Author: Wayne Winegarden


If lawmakers want to make pharmaceuticals more affordable, they should look past populist policies like price controls that will only make matters worse and set their sights on reforming the Pharmacy Benefit Manager market.


PBMs manage the drug benefits for insurers and negotiate discounts with drug manufacturers. You probably use one every time you go to the pharmacy to get your medications refilled and don’t even realize it. The top three PBMs, which process about 80% of all prescription claims, are health conglomerates that include major insurance companies.

PBMs argue that their negotiations lower drug costs, which logically makes sense but fails to account for an essential question: whose costs? When it comes to the drug market, this distinction is everything.


When PBMs negotiate discounts with manufacturers, they consider the resulting net prices to be proprietary information and keep consumers in the dark. Consequently, the actual prices paid for medicines are not widely known. Since the actual transaction prices are unknown, discounts that would benefit patients in a properly functioning market are actually raising patients’ out-of-pocket spending.

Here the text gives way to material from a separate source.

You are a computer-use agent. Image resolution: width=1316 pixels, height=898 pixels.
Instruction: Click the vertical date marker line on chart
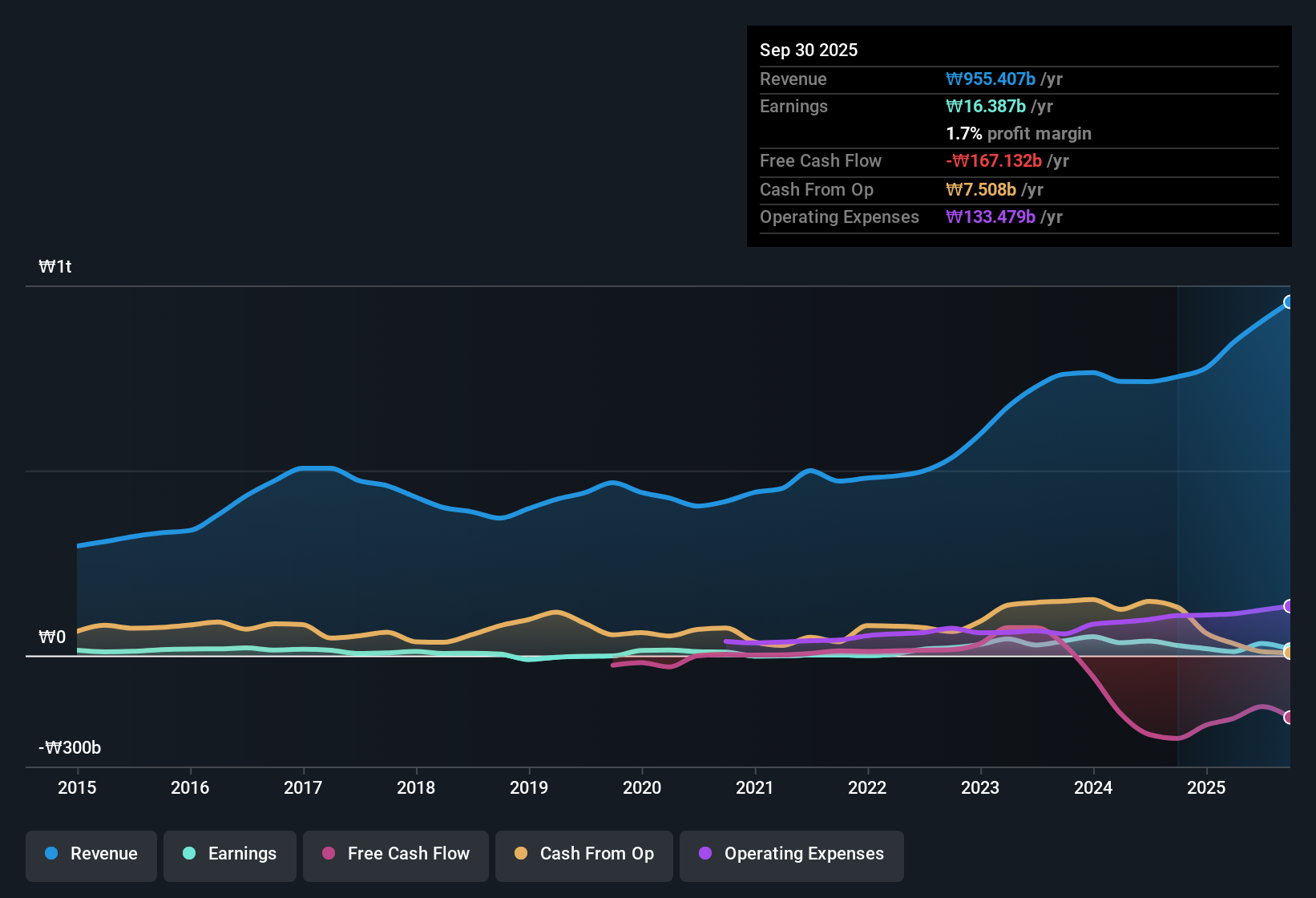click(x=1177, y=521)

Such a bizarre outcome occurs because patients’ costs are tied to the only visible price – the drugs’ list prices. But these prices exclude the negotiated discounts. As a result, a patient whose health insurance requires a 20% co-insurance payment will spend $20 for a drug with a list price of $100. However, the actual drug cost is not $100. On average, total rebates and discounts for a drug are around 50% of the list price. So, the total cost of the drug is really $50, not $100.


Consequently, patients are paying a 40% co-insurance rate on a drug’s net costs ($50) rather than the expected 20% rate. Insurers benefit by only needing to pay $30. Several adverse outcomes result.


This system inequitably shifts some of the costs that should be covered by insurers to patients that require expensive medicines. As shown above, patients end up paying twice as much as they should.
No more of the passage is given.